--- Source information ---

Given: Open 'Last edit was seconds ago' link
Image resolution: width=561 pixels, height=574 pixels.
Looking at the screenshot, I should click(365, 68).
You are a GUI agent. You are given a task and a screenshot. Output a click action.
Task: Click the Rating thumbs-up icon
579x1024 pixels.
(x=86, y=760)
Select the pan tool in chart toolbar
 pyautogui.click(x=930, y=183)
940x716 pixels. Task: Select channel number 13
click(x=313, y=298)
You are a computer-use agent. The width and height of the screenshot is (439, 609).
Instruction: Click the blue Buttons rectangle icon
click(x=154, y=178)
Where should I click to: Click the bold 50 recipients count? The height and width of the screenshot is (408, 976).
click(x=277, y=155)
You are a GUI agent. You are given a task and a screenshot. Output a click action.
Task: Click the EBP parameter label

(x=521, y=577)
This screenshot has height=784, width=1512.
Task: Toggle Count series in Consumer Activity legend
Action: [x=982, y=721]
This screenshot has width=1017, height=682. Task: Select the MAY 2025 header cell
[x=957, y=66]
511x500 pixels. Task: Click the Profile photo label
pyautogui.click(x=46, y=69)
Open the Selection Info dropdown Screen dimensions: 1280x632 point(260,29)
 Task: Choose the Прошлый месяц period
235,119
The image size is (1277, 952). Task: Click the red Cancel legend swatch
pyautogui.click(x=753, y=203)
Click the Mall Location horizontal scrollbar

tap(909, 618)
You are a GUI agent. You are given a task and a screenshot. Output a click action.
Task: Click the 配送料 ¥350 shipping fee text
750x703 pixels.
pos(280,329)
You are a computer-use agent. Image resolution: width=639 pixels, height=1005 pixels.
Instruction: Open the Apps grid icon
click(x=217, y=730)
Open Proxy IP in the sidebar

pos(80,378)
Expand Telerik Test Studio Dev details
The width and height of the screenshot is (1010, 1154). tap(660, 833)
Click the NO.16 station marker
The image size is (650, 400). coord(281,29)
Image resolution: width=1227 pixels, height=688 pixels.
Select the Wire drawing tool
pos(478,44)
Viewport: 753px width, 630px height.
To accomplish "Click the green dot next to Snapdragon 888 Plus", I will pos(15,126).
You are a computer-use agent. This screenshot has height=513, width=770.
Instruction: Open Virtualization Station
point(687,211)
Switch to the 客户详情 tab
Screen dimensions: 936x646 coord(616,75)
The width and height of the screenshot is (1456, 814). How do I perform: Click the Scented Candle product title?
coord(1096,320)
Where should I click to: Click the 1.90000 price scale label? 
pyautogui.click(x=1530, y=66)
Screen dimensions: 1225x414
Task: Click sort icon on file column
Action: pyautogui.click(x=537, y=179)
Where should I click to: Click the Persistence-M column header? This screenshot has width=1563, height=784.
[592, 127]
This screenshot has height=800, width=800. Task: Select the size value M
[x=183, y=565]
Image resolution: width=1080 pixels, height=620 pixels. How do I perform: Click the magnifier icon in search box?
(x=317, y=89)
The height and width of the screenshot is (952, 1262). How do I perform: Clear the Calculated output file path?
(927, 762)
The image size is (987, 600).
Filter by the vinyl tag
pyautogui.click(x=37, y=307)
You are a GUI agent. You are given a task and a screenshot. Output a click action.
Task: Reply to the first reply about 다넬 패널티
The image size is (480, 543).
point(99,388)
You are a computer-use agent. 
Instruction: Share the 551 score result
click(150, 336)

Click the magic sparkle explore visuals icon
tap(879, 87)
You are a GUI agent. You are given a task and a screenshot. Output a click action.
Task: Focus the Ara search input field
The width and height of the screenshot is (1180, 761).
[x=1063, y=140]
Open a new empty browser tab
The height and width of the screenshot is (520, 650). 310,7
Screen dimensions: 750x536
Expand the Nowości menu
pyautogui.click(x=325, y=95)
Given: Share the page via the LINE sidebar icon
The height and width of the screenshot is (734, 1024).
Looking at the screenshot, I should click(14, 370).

---

▸ What you have to do
In the entries above, identify each line that includes the string "computer", then copy it.

▸ Result of the task
You are a computer-use agent. The width and height of the screenshot is (439, 609).
You are a computer-use agent. Image resolution: width=639 pixels, height=1005 pixels.
You are a computer-use agent. This screenshot has height=513, width=770.
You are a computer-use agent. 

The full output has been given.